## Text block
※
Skip to content

Feral v0.2.3

Latest

Choose a tag to compare

@github-actions github-actions released this 14 Jun 21:08

Released 2026-06-14 — Windows, macOS (Apple Silicon + Intel), and Linux.

Added

  • GPU acceleration. Feral now ships a GPU backend on every platform —
    Vulkan on Windows and Linux, Metal on macOS — and offloads the whole model
    to the GPU by default. Local models that previously ran CPU-only (slow,
    sometimes "not responding" for minutes) now use the graphics card. If the GPU
    can't be used — missing or old driver, no Vulkan runtime, or not enough VRAM
    for the model's context — Feral automatically falls back to CPU so the model
    still loads instead of failing.
  • Desktop control (opt-in). The agent can now drive native applications
    through the OS accessibility tree — list windows, read controls, type, click,
    and send real keystrokes. Off by default; enable it under Settings → Agent,
    with a Safe mode (confirm every action) and a YOLO mode (no prompts). A hard
    denylist (password managers, system security dialogs, Feral itself) can never
    be controlled.
※
## Tasks
- a) Answer these from the Feral v0.2.3 release notes:
(i) On what date was this version released?
(ii) Which GPU backend does Feral use on macOS?
(iii) Where in the settings is desktop control turned on?
- b) Carry on writing the Feral v0.2.3 release notes from the point where they stop.

## Dataset excerpt
※
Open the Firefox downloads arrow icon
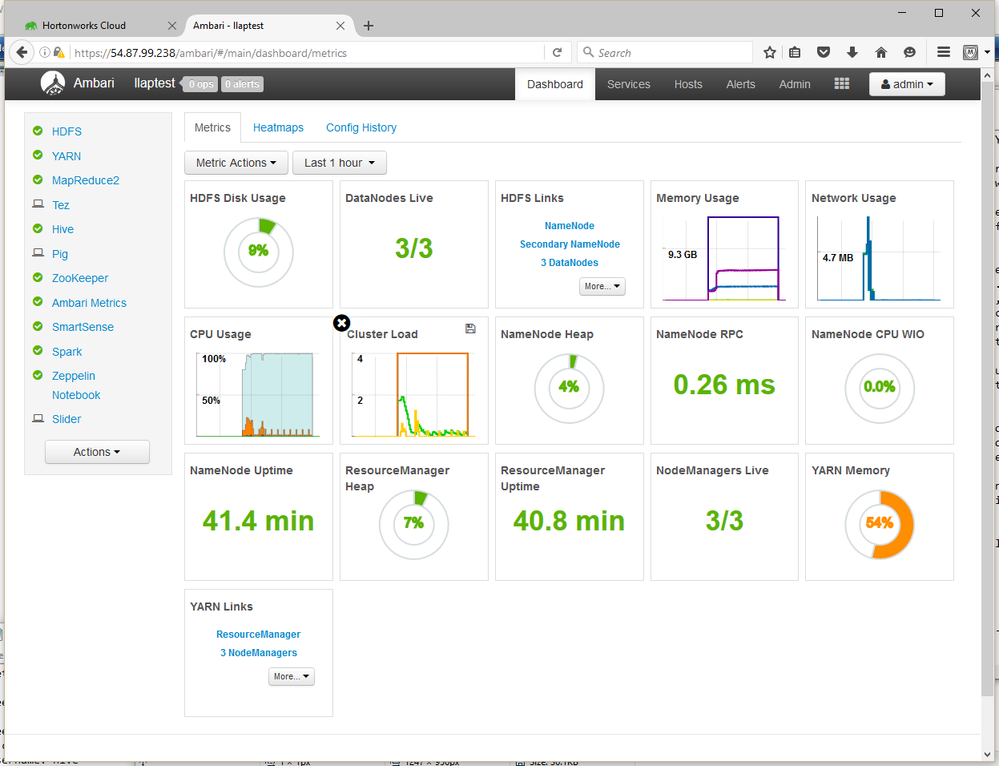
※
## Responses per task
- a)
(i) 2026-06-14
(ii) Metal
(iii) Settings → Agent

- b)
  • Configurable token budget. The agent's conversation budget is now
    unlimited by default — no more hitting "budget exhausted" mid-task. Optional
    caps (1M/5M/20M/50M) are available under Settings → Agent for cost control.
  • Live context ring. A live indicator of how full the model's context
    window is, so you can see when the conversation is approaching the limit.

Fixed

  • Loading a model no longer crashes the machine. Modern models advertise
    enormous training contexts (up to 256K), and the KV cache was sized to that
    full context and allocated up front — roughly 90 GB for a 4B model, which
    instantly exhausted memory (a kernel panic and reboot on macOS, a near-hang
    on Windows). The load-time context is now capped to a safe default (8192,
    raisable via FERAL_MAX_CONTEXT), clamped to what the model actually
    supports.